Render Smarter

I have a bit of a potentially-bad habit. Usually, by the time I’ve finished implementing some great new feature, I’m already so excited to begin the next that I forget to take a moment and talk about it. Consequently, a lot of work that goes into Jax goes largely unnoticed until it’s time for a release — and then it usually gets lost amongst the hub-bub.

I’m trying to break that habit, starting now. Fighting the urge to move on, I’m breaking just long enough to write a bit about what it is I’ve just completed: a fully dynamic, fully automated octree!

If you’re not aware of what an octree is, that’s not surprising because a good one will never let you know it exists. To understand octrees, we should first back up and see what the world looks like without them.

Imagine that you’re piloting a space ship in a game world. When you look around your ship, you see all sorts of objects in the distance: stars, planets, space stations, asteroids, and of course, other space ships. There are thousands of such objects. In fact, there are so many objects being rendered every single frame, that the game is unplayable because the graphics pipeline has been clogged with objects being rendered, most of which are too far away to be seen or are off-screen entirely.

The best way to speed up rendering is not to render at all, and one common approach to this is frustum culling. That’s an article in itself which I won’t go into here, but essentially, the frustum is the viewing extent of the camera, and the idea behind frustum culling is to simply not render any object that’s not actually within the bounds of the camera. A simple concept, to be sure, but not quite so simple in practice.

Frustum Culling

Even with frustum culling, the game can be unplayably slow. If there are many thousands of objects, the simple act of iterating through all of them can have a devastating impact on performance — especially in JavaScript, where brute-force iteration through all the objects in a scene just isn’t fast enough to be practical.

This is where space partitioning comes in, separating objects into more manageable groups. Instead of checking each object against the frustum individually, we just check whether a region of objects is inside the frustum, either partially or completely. If so, we can intuit that most or all of those objects will also be inside the frustum. In many cases we can even skip checking those objects entirely, in favor of just rendering them outright.

Octrees are a form of space partitioning, dividing vast quantities of geometry in a scene into more manageable chunks. An octree forms a giant cube around the scene. Then, the cube is subdivided into eight (oct-) equal sub-cubes. Those sub-cubes are themselves subdivided (-tree) into equal children, and so on, until some terminating condition is reached.

Octree

Because an octree consists of ever-shrinking cubes, they are an ideal solution to the problem of rendering many objects in a scene.

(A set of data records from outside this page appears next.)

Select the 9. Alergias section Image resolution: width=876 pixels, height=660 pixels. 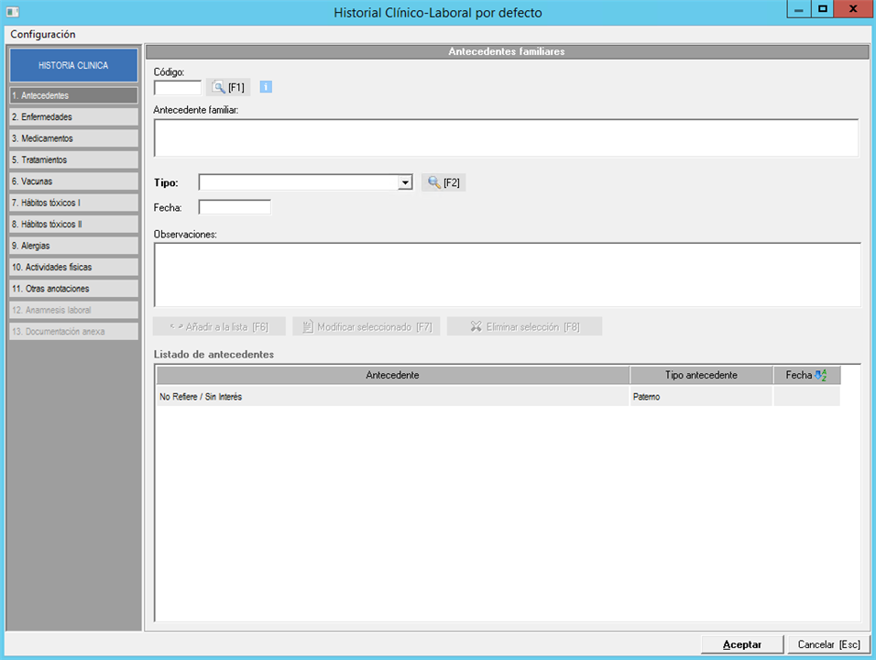pyautogui.click(x=72, y=246)
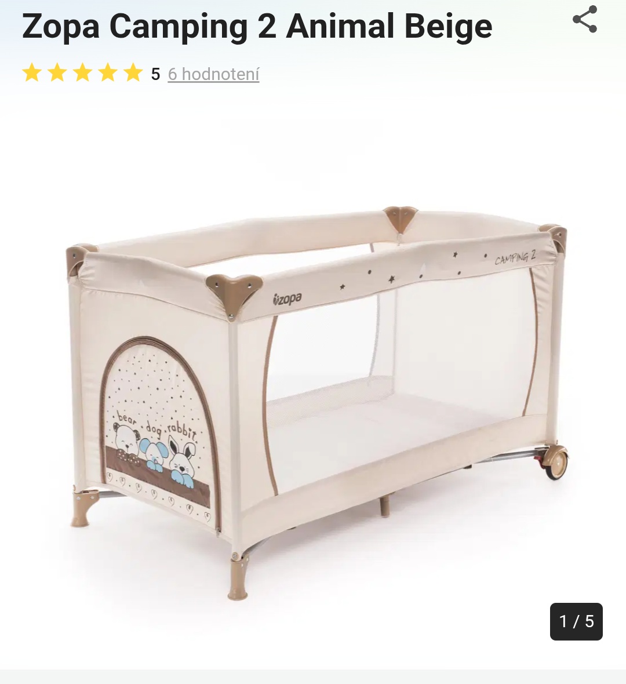Tap the 1 / 5 image counter badge

[x=576, y=621]
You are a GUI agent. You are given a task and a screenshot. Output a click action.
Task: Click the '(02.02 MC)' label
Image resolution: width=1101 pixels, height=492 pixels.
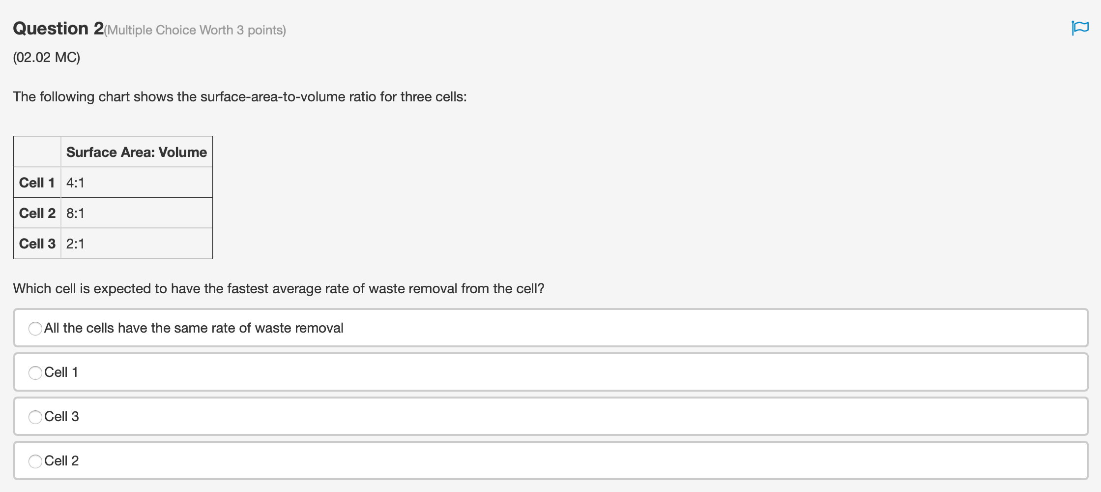coord(46,58)
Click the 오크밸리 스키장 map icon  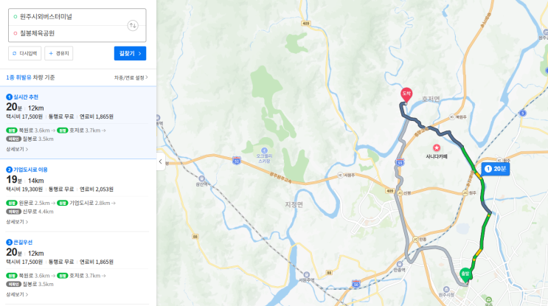pos(264,150)
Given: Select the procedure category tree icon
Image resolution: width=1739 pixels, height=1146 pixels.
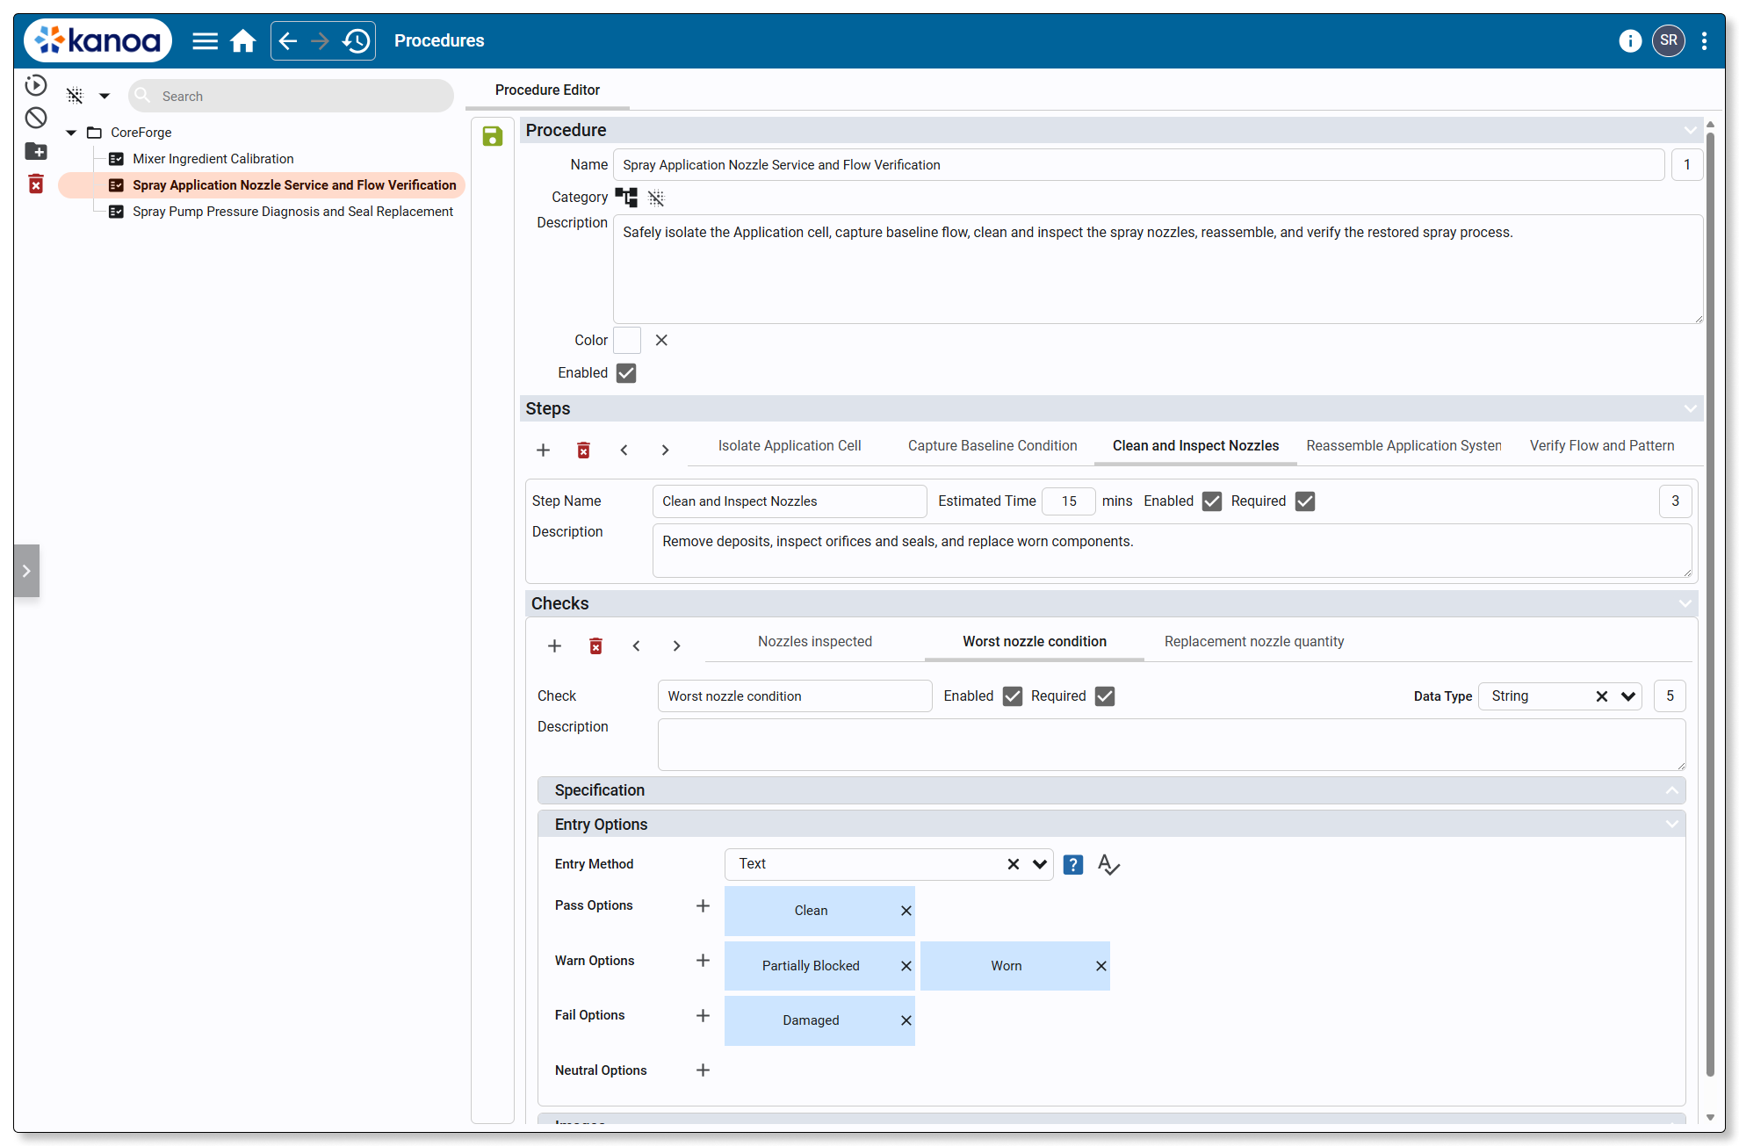Looking at the screenshot, I should 626,197.
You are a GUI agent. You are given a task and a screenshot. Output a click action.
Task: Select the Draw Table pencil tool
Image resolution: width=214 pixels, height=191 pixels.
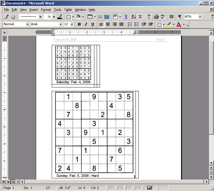[7, 17]
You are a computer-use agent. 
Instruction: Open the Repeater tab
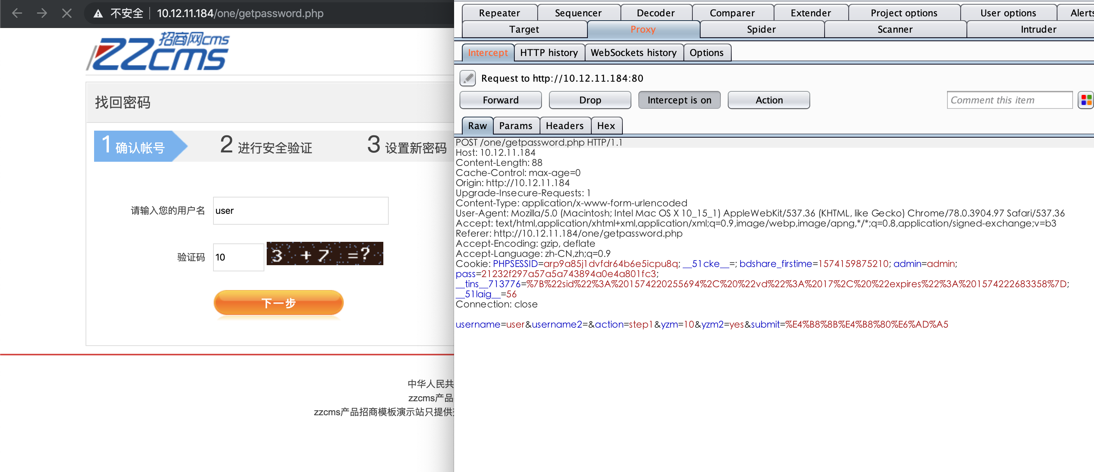point(499,13)
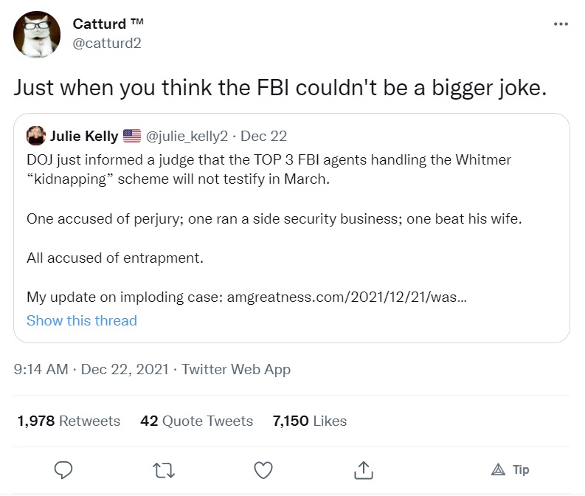Viewport: 585px width, 496px height.
Task: Click the retweet arrows icon
Action: click(x=162, y=469)
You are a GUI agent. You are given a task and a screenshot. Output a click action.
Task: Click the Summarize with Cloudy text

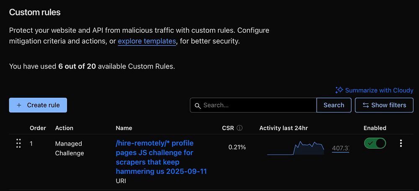(x=379, y=90)
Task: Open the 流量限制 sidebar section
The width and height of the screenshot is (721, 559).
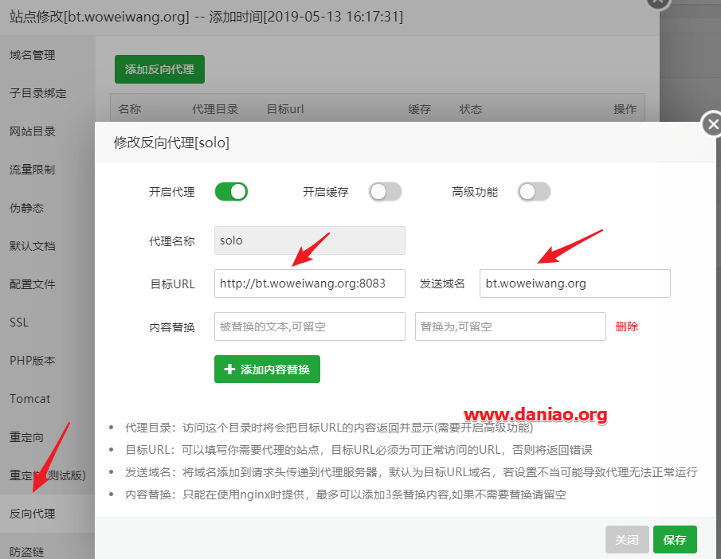Action: pos(33,169)
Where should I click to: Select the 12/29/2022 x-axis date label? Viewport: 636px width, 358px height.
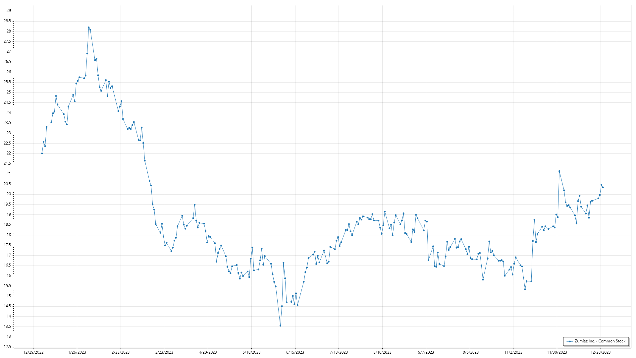[33, 352]
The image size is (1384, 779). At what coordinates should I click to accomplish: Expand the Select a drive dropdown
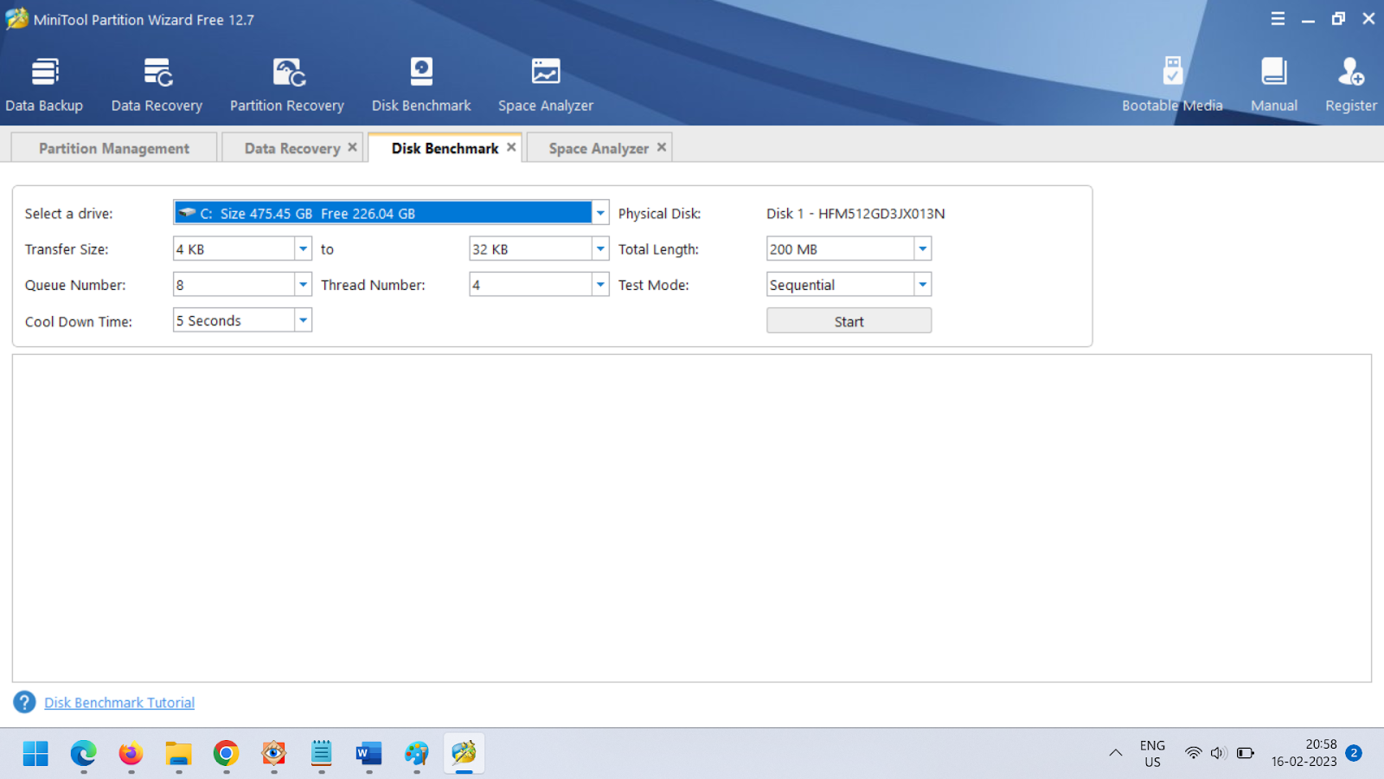point(600,213)
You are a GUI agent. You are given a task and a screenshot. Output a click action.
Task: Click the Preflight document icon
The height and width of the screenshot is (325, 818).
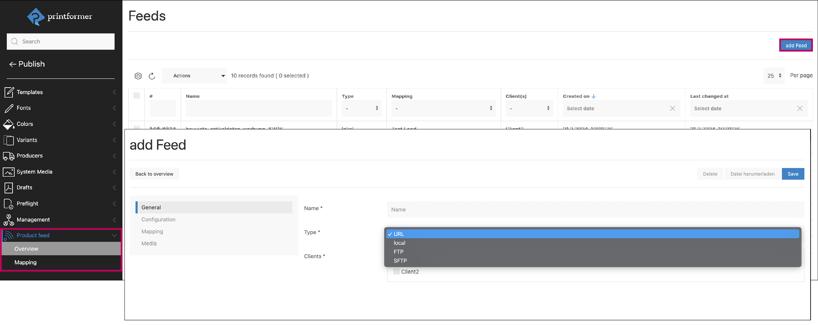coord(9,204)
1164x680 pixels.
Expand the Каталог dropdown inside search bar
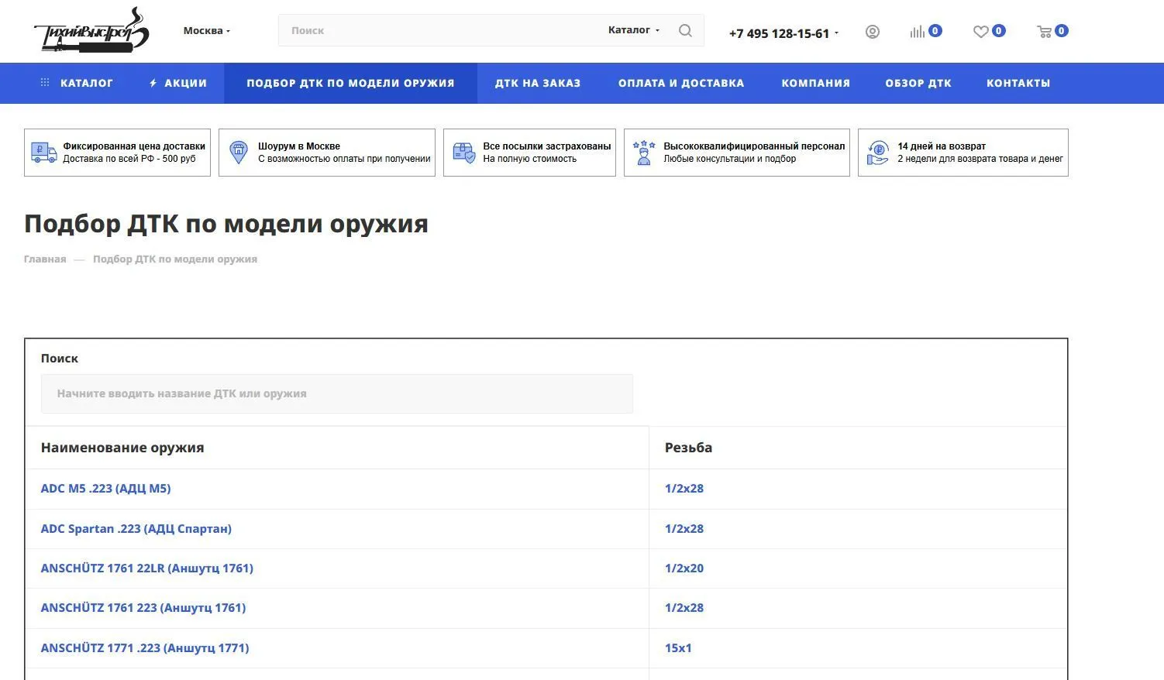click(x=633, y=30)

There are about as many octree implementations out there as there are uses for them, and they all vary somewhat depending on those uses. So before writing my own, I laid out some ground rules that the tree had to follow in order to be considered successful:

  1. It had to be flexible. I didn’t want an octree that is capable of just render optimizations. Though that is its initial purpose, I’d like to be able to extend it easily into the worlds of collision detection, physics, etc. I may have to alter the tree’s source code at some point, but I don’t want to have to rewrite it, or manage separate code bases for each use case.
  2. It had to to be invisible. An important part, if not the most important part, of Jax is its low learning curve and high adaptability. The octree had to follow the same paradigm, meaning there should be no reason for you, the developer, to have to work directly with the tree (discounting some bizarre edge case). As an example, most octree implementations are initialized with some pre-defined size, object count and/or subdivision depth in mind. With Jax, none of these are acceptable.
  3. It had to be dynamic. In keeping with the “stay out of the developer’s way” rule, the octree had to have no concept of minimum or maximum object size, nor of scene size. It needed to grow when large or distant objects are added, subdivide when there were too many, and merge together nodes that were too empty, all on its own. A complicating factor is object movement: when your object is moved from one edge of the scene to the other, the tree needed to stay up-to-date without any further interaction from you, and it had to do so quickly — there could be no noticeable delay while the tree re-sorted objects that had moved beyond the bounds of their node or even their parents’ nodes.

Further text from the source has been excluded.